The concept here is about ultimately pitching the best grinders money can buy against each other in a quest to see which is best, crucially this time the key aspect will be in the cup performance as these grinders will be (wrongly) rarely used in the home environment so a lot of the criteria from the first event (in my eyes) are completely irrelavent here. What truely matters is the quality and consistency of the grind and how this impacts on the flavour profile of the subsequent coffee produced.

I intend to run two days this time, one for the forum members, which will involve many other activities and be an allround get to gether as per the first grind off event, it will give members the opportunity to try out some kit they may only ever dream of, but most importantly it will demonstrate the kind of coffee that is acheivable with the best input, i.e. perfectly ground coffee, that realistically can only be done on the high end grinders. The second day will be about coffee shops and the industry, coming together to explore how truly great ground coffee impacts on the output of their business.

So with all this in mind I wanted to start up the thread to again gauge some opinions of what the forum wants from the day, how we go about organising the event, what are the expectations of the attendees, How much should the event cost? (people will be expected to pay up front for this and all payments will be non refundable, this is to counter people pulling out at the last minute and will gauge the commitment of the forum to the event).

The event will once again be run at Rave coffee as Rob will completely support this event as he did the last and to be honest his venue lends itself perfectly to the demands required, however if someone thinks they have a better solution then please say as i am open to suggestions.

Ok The grinders

Eureka Mythos

Elektra Nino

Mazzer kony e

Mazzer Robur e

Mazzer Royal e

Compak K10 fresh

Mahlkonig K30 Barista

HG1

Versalab

Anfim super caimano OD

la cimbali magnum conic

plus a couple of concepts in the making.

I am confident that I will put this lineup together so they should make for an interesting comparison. Evaluations of the taste will be conducted on a rather special lever and a rather special pump driven machine but all will be revealed nearer the time........

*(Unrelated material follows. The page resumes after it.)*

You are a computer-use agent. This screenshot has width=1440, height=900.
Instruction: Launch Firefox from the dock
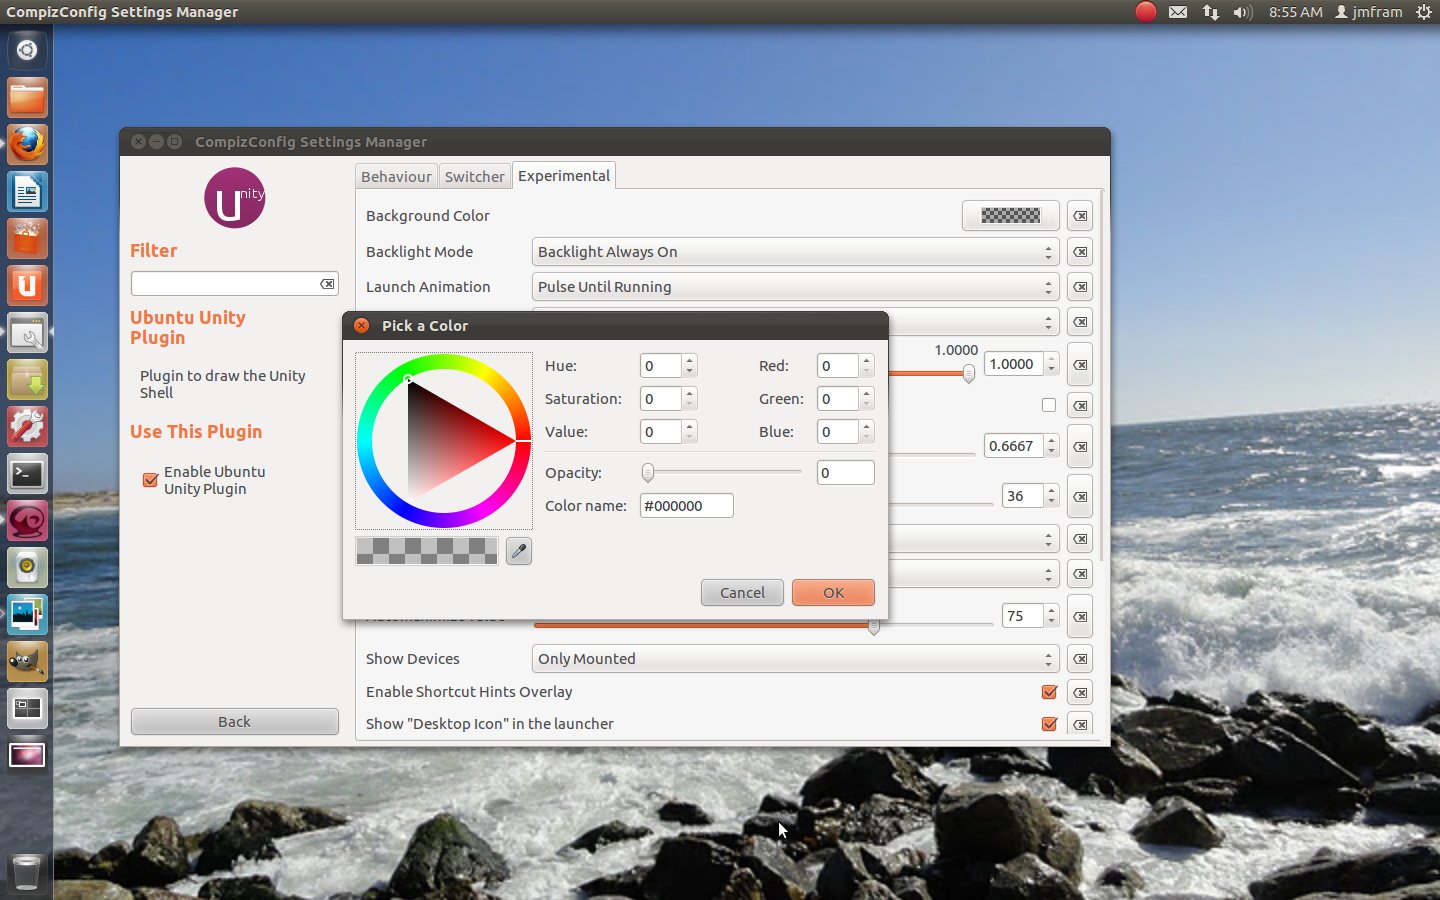point(27,144)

The date is yet to be confirmed but expect late october early november to give enough time from the forum event in september at bella barista.

I look forward to your ideas and suggestions.


----------



## Spukey (Nov 4, 2012)

Can't wait to see the K10 Fresh, Super Caimano OD, and the rarer Nino against each other. Infact as these are OD alot are rare unless you want to pay thousands. Most of all i am looking forward ro seeing how they go against the highly rated super grinder the Mythos.

Also looking forward to seeing the Versalab in action, can the small grinder compete with the beasts, I especially like the concept of Flat and conical burrs in one grinder.

The concept grinders also sound interesting.

I will be attending and will also help where i can, just let me know mate.


----------



## lookseehear (Jul 16, 2010)

I will definitely be at this one having missed the other grind off. I was also toying with the idea of bringing my Duetto along to compare a fairly top end home machine against a commercial machine when paired with a Titan grinder.

If this isn't something members want to see I don't have to bring it but if there's interest I might be able to.


----------



## reneb (Nov 2, 2011)

i think that's a great idea luke, would be very interesting to see how a high end domestic machine fares against a commercial machine.

i also think it might be a good idea to have one of the best performing grinders from the previous grind off for comparison.


----------



## Spukey (Nov 4, 2012)

reneb said:


> i think that's a great idea luke, would be very interesting to see how a high end domestic machine fares against a commercial machine.
> 
> i also think it might be a good idea to have one of the best performing grinders from the previous grind off for comparison.


Thats a good idea, probably the Brasilia RR55 OD as all the others in this are on demand and the Brasilia did well, in the taste aswell if i remember correctly. Also it has become a popular grinder on here.


----------



## coffeechap (Apr 5, 2012)

Not sure that the smaller grinders will make it to this as it is about the top end grinders against each other.


----------



## Spukey (Nov 4, 2012)

coffeechap said:


> Not sure that the smaller grinders will make it to this as it is about the top end grinders against each other.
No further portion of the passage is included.